*** The data Section Begins ***
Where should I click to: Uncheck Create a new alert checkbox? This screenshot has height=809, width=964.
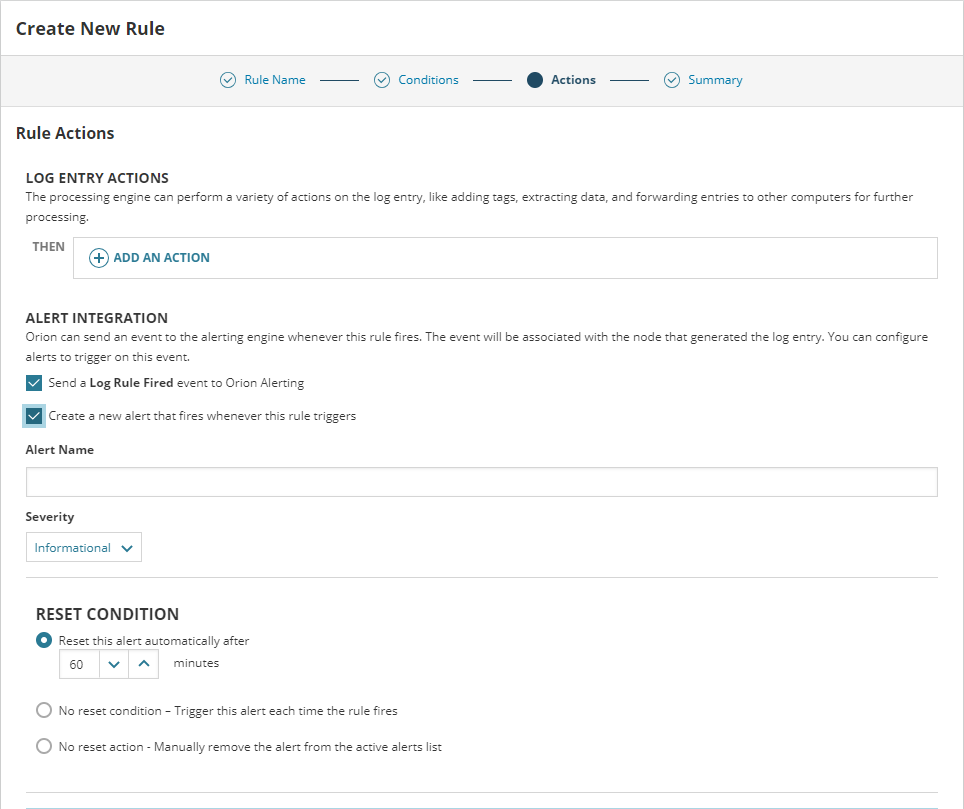[35, 416]
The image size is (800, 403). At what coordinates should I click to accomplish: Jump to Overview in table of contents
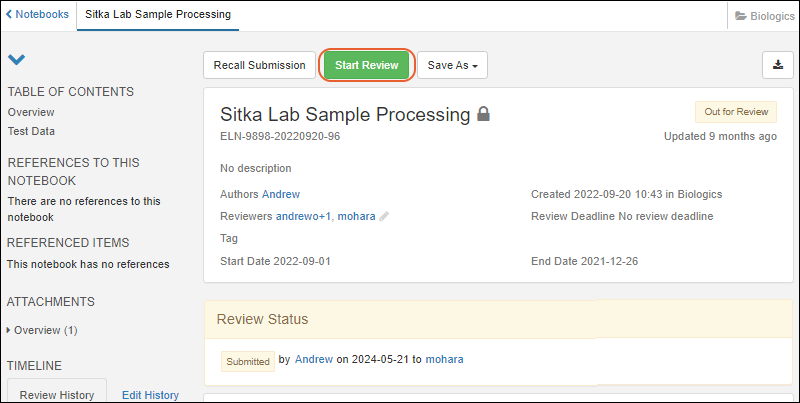click(31, 112)

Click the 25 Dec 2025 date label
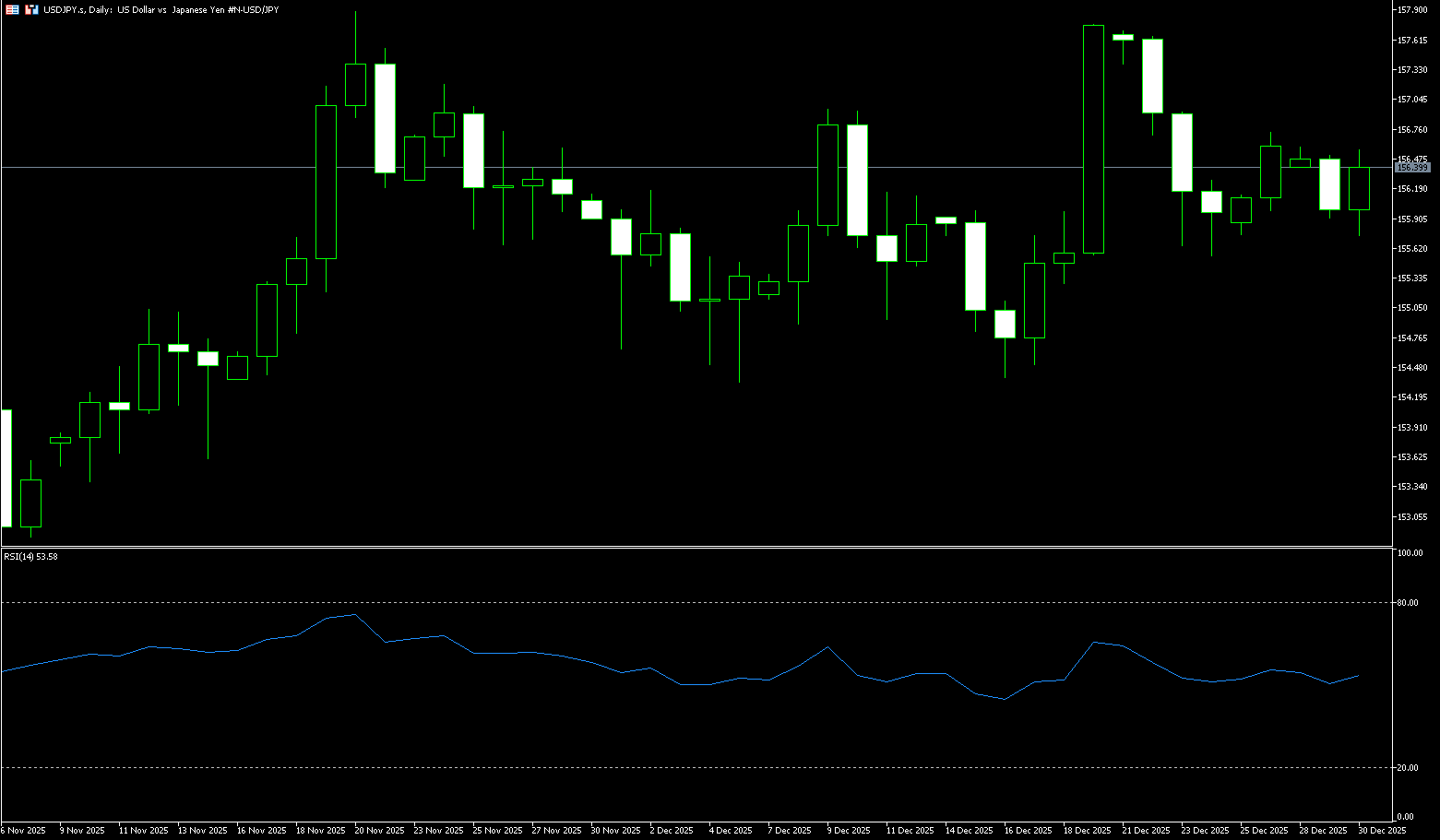(1263, 831)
*** The data Section Ends ***
Transcribe every entry exactly, omitting pictures.

Where should I click to: Uncheck Create a new alert checkbox? This screenshot has height=809, width=964.
[35, 416]
The image size is (800, 403). At what coordinates should I click to accomplish: Jump to Overview in table of contents
click(31, 112)

Click the 25 Dec 2025 date label
(1263, 831)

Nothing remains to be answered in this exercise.